A un recluta que pasea borracho, busca un guante blanco que se le perdió el domingo por estos andurriales. El sofoco le va extrayendo los vapores, las espirales del chinchón. Le da la mano a una hoja y murmura: «¡Estamos apañados, titi! ». Luego, se queda dormido.

A una ambulancia que avanza entre dos coches de policía. Con innumerables ojos, detrás de esas ventanillas de cortinas grisáceas, la sangre, siempre anónima y siempre sorprendida, paga justicia por pecado,

Bajo el calor, hay frío en estas noches madrileñas.

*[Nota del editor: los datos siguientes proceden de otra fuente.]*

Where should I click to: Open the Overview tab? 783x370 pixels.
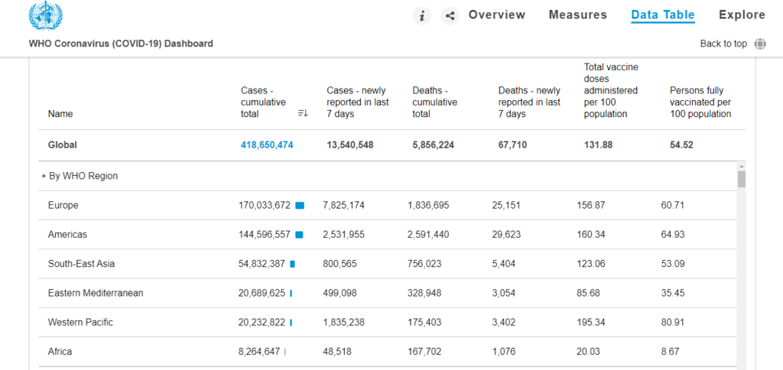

Frío de soledad, a la salida de las discotecas. Frío en las terrazas, desde donde el oído solitario hace acopio de muy equívocas frases de vida y agonía. Frío en la nuca, cuando suena la alarma de otra ambulancia crepuscular. Se acabó.

Pero todo continúa. Catalina la Grande y su pajecillo reciben una candileja que les chorrea el blanco como guedejas sobre sábanas. Pompeyo y Ptolomeo toman una barquita en la Casa de Campo para matarse. Suena otra sirena. María Antonia contempla con el conde Cagliostro la redoma, grita y el hechicero ya no está. Un guardia se precipita buscándole, pero sólo encuentra a un gitano que ronca dulcemente con una rana sobre la lengua. Cuando estallan las tres bombas, la rana da tres saltos. Luego crece y aparece Blas Monzón condecorado, flamante y afónico, con capa roja y negra. Se acabó. Les habitantes de Madrid son tal vez dichosos con la luna creciente, mas el primer empujón que reciben hacia la realidad es que todo fue ayer, que hoy sólo queda un aguafiestas mañanero para quitarle el polvo a las pelucas.